AI Developed ISM3830 a New CBLB Inhibitor

Insilico Medicine has nominated ISM3830, a potentially best-in-class oral CBLB inhibitor discovered through its proprietary Chemistry42 AI platform, as a preclinical candidate for advanced cancer immunotherapy.

This novel molecule targets Casitas B-lineage lymphoma-b (CBLB), an intracellular E3 ubiquitin ligase that acts as a master negative regulator of T-cell and natural killer (NK) cell activation, distinct from conventional surface checkpoint inhibitors like PD-1 or CTLA-4. By blocking CBLB, ISM3830 restores exhausted T-cell function, enhances anti-tumor immunity, and overcomes tumor-induced immunosuppression in preclinical models, demonstrating robust activity across multiple solid tumors with improved pharmacokinetics, oral bioavailability, and a favorable safety profile compared to prior candidates.​

The development of ISM3830 exemplifies AI-accelerated drug discovery, leveraging over 40 generative models within Chemistry42 for structure-based design guided by CBLB cocrystal structures, yielding a unique scaffold with only 0.42 similarity to existing molecules. Preclinical data show potent in vivo anti-tumor effects, long-term tumor immunity in rechallenge models, and synergy potential with checkpoint inhibitors, chemotherapies, and targeted agents, positioning it for IND-enabling studies and first-in-human trials in advanced solid tumors within 18-24 months. Published in the Journal of Medicinal Chemistry, the underlying series validation highlights iterative optimization for potency, selectivity, and druggability, addressing historical CBLB inhibitor challenges like metabolism and absorption.​

For prostate cancer, particularly metastatic castration-resistant prostate cancer (mCRPC), ISM3830 holds substantial promise due to the disease’s “cold” tumor microenvironment characterized by low T-cell infiltration, minimal PD-L1 expression, and profound T-cell exhaustion marked by co-expression of PD-1, Tim-3, and other inhibitory receptors. Conventional PD-1 inhibitors yield objective response rates of just 3-5% in unselected mCRPC patients, underscoring the need for novel intracellular approaches.

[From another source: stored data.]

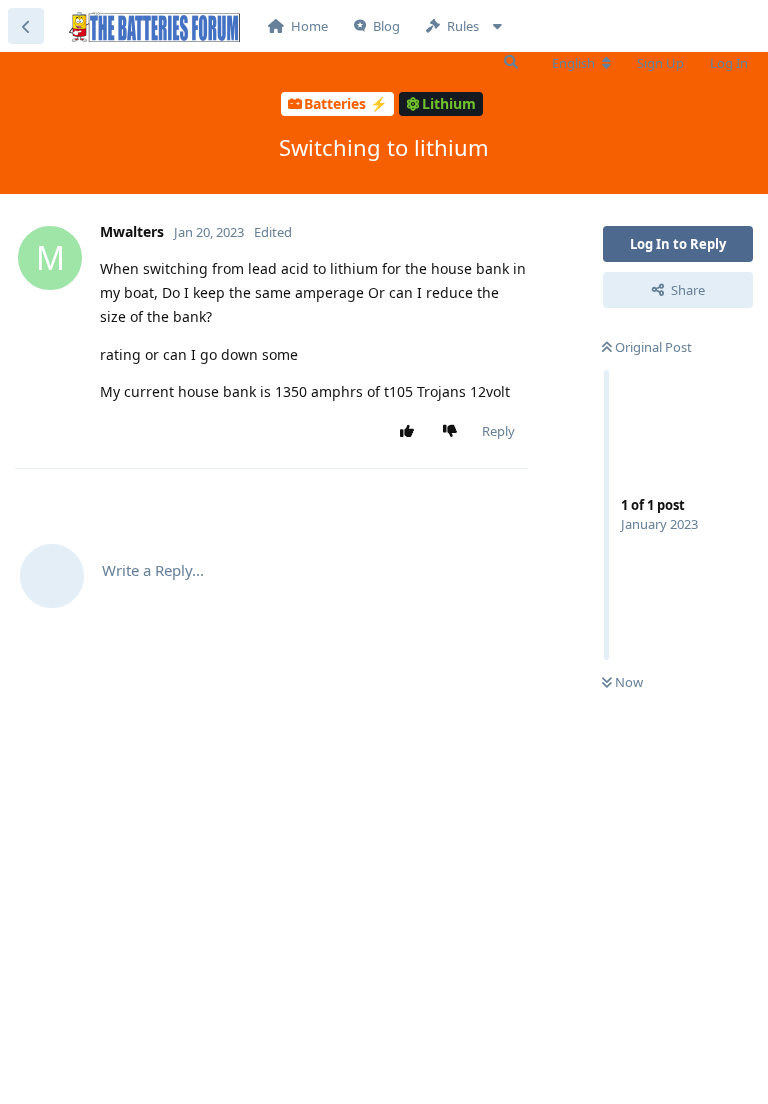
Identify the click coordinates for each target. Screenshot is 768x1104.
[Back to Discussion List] (26, 26)
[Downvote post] (454, 432)
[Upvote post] (411, 432)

Emerging clinical validation comes from NX-1607, another first-in-class CBLB inhibitor in Phase 1 trials, where 6 of 13 prostate cancer patients achieved ≥50% PSA reductions on optimized twice-daily dosing, including dramatic 90% drops with circulating tumor cell clearance in heavily pretreated cases. Translational data from SITC 2025 further confirmed NX-1607 increased CD8+ tumor-infiltrating lymphocytes in mCRPC, linking systemic immune activation to local microenvironment remodeling.